参考学习资料:TCGA的cox模型构建和风险森林图
接着之前做差异分析得到的数据数据
再来进一步分析:
1.准备输入数据
rm(list = ls())
options(stringsAsFactors = F)
load("tcga-kirc-raw.Rdata")
exprSet = expr[,group_list=="tumor"]
dim(exprSet)
## [1] 812 545
head(meta)
exprSet[1:4,1:4]
head(colnames(exprSet))
head(meta$submitter_id)
expr2=exprSet[,meta$submitter_id%in%substring(colnames(exprSet),1,12)]
meta=meta[meta$submitter_id%in%substring(colnames(exprSet),1,12),]
dim(meta)
dim(expr2)
exprSet=expr2
dim(exprSet)
s1=unique(colnames(expr2))#去重复
colnames(expr2)=substring(colnames(exprSet),1,12)
head(colnames(expr2))
s2=unique(colnames(expr2))
expr3=expr2[,s2]
#meta$submitter_id%in%colnames(expr3)
meta=meta[meta$submitter_id%in%colnames(expr3),]
exprSet=expr3
dim(meta)
## [1] 495 8
dim(exprSet)
## [1] 812 495
2.挑选感兴趣的基因构建coxph模型
e=t(exprSet[c("hsa-mir-21","hsa-mir-181a-1","hsa-mir-424",'hsa-mir-192',"hsa-mir-195"),])
e=log2(e)
colnames(e)=c('miR21','miR181a','miR424','miR192','miR195')
dat=cbind(meta,e)
dat$gender=factor(dat$gender)
dat$ajcc_pathologic_stage=factor(dat$ajcc_pathologic_stage)
colnames(dat)
dat$status=ifelse(dat$vital_status=="Alive",1,0)
colnames(dat)[8]="Stage"
#用survival::coxph()函数构建模型
library(survival)
library(survminer)
s=Surv(age_at_diagnosis, status) ~ gender + Stage + miR21+miR181a+miR424+miR192+miR195
model <- coxph(s, data = dat )
建模前
3.模型可视化-森林图
options(scipen=1)
ggforest(model, data =dat, main = "Hazard ratio",
cpositions = c(0.10, 0.22, 0.4),
fontsize = 1.0,
refLabel = "1",
noDigits = 4)
4.模型预测
fp <- predict(model)
summary(model,data=dat)$concordance
library(Hmisc)
options(scipen=200)
#with(dat,rcorr.cens(fp,Surv(age_at_diagnosis, status)))

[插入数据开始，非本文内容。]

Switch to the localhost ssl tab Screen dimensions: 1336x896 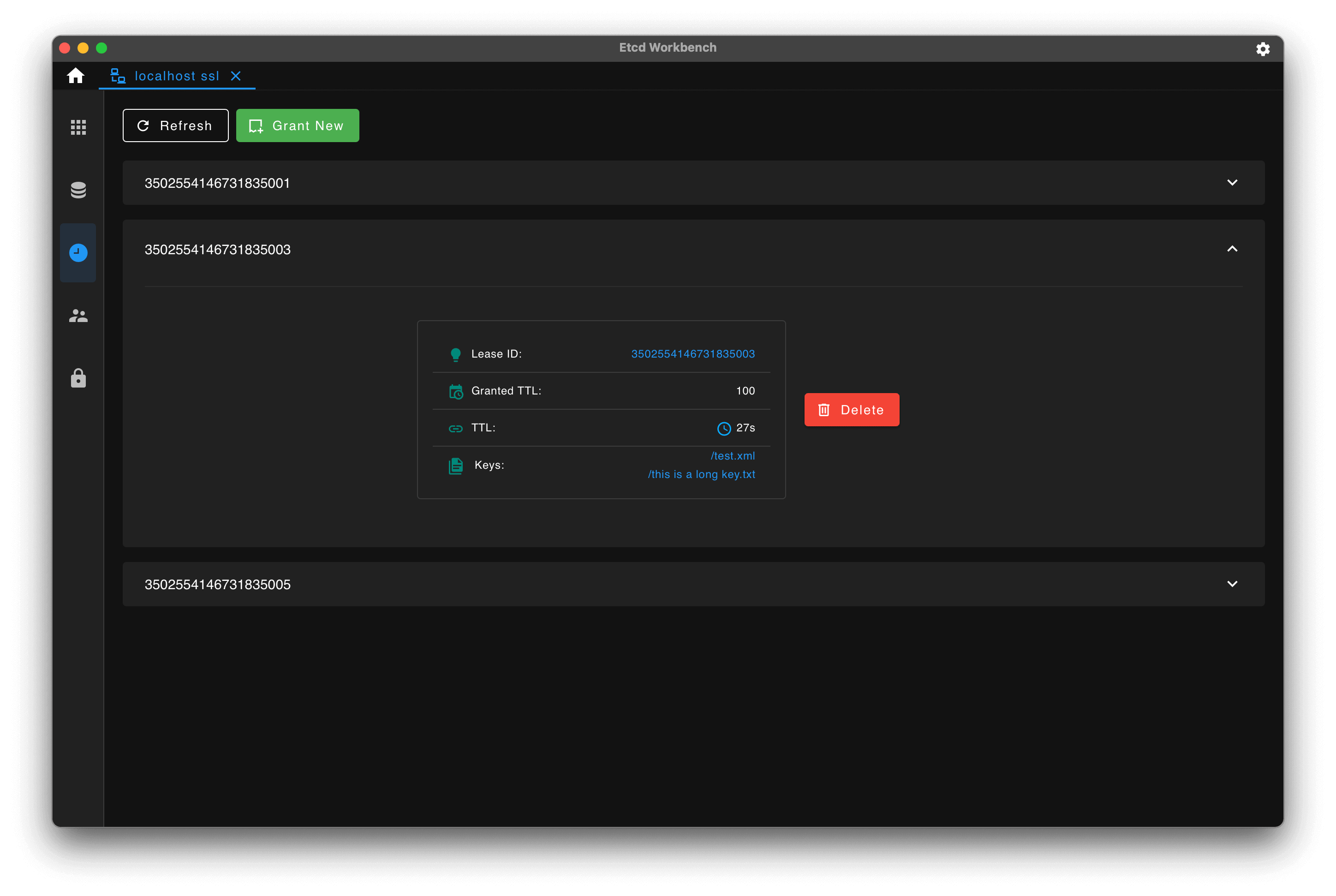[x=176, y=76]
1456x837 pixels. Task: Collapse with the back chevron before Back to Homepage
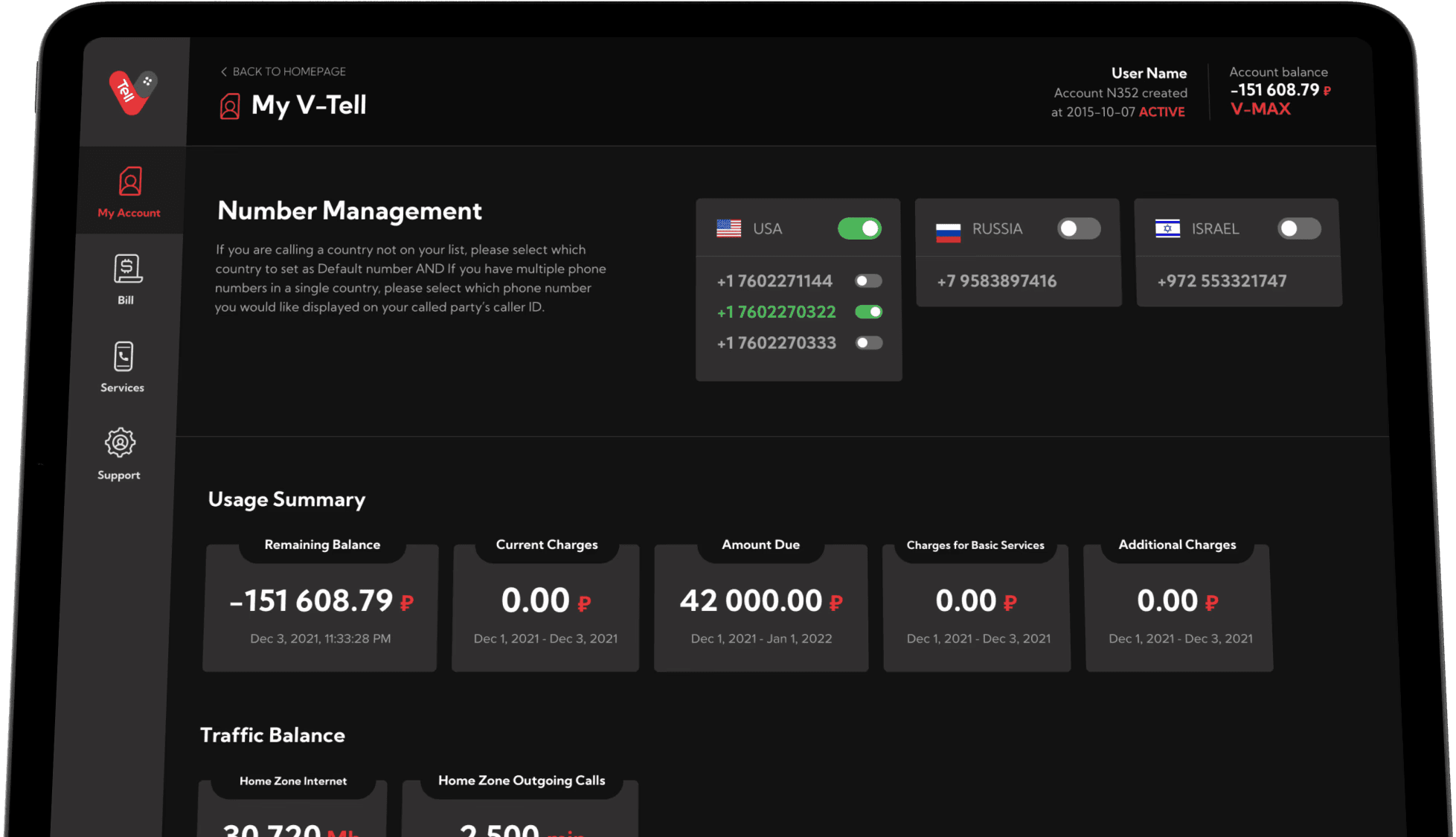click(223, 71)
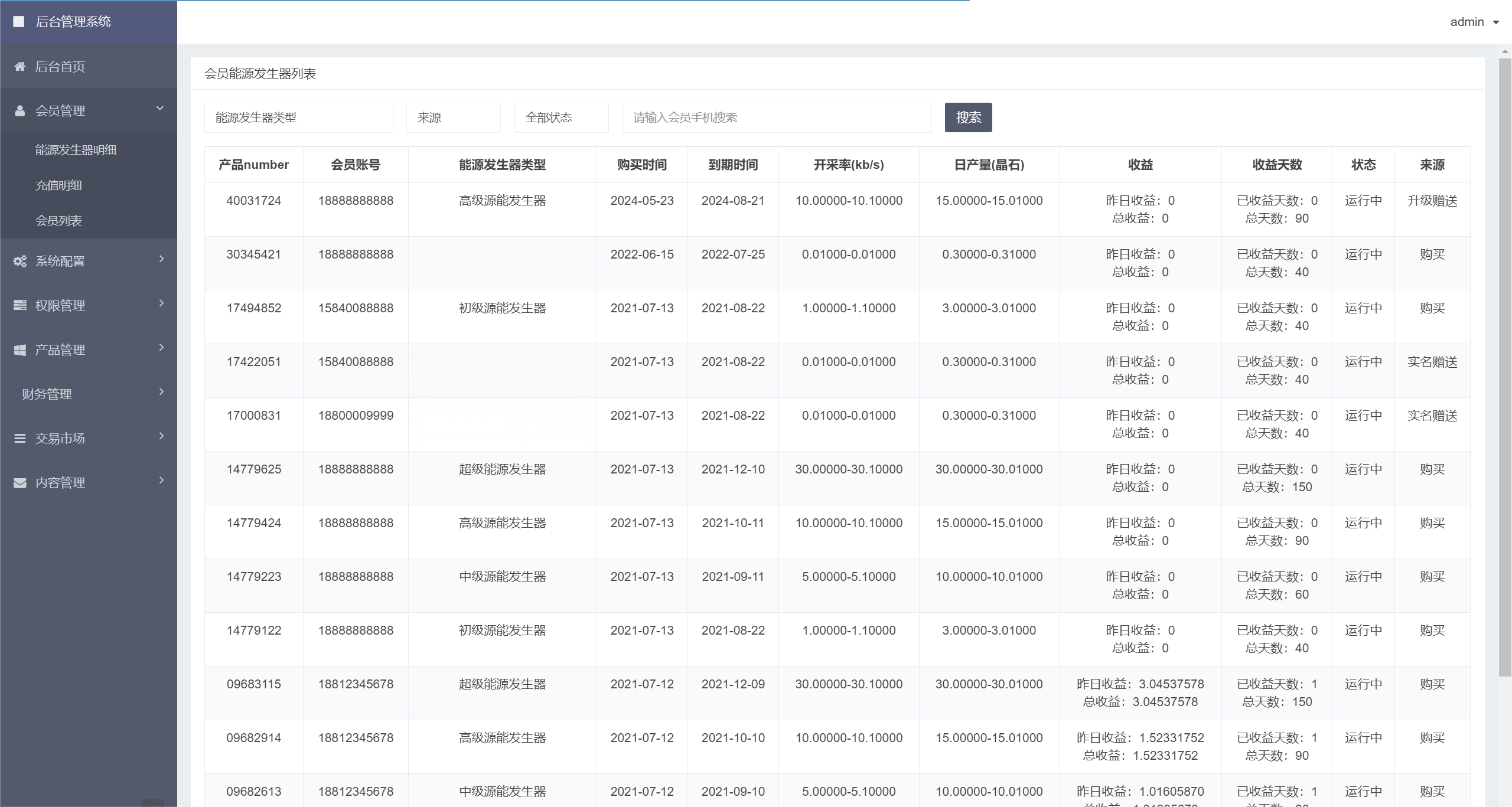
Task: Focus the 请输入会员手机搜索 input field
Action: 776,117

模型预测这一步看教程是个例子,弄了蛮久还是不太明白。
5.切割数据构建模型并预测
5.1 切割数据
library(caret)
set.seed(12345679)
sam<- createDataPartition(dat$status, p = .5, list = FALSE)
head(sam)
## Resample1
## [1,] 5
## [2,] 9
## [3,] 13
## [4,] 17
## [5,] 19
## [6,] 21
train <- exprSet[,sam]
test <- exprSet[,-sam]
train_meta <- meta[sam,]
test_meta <- meta[-sam,]
prop.table(table(train_meta$ajcc_pathologic_stage))
prop.table(table(test_meta$ajcc_pathologic_stage))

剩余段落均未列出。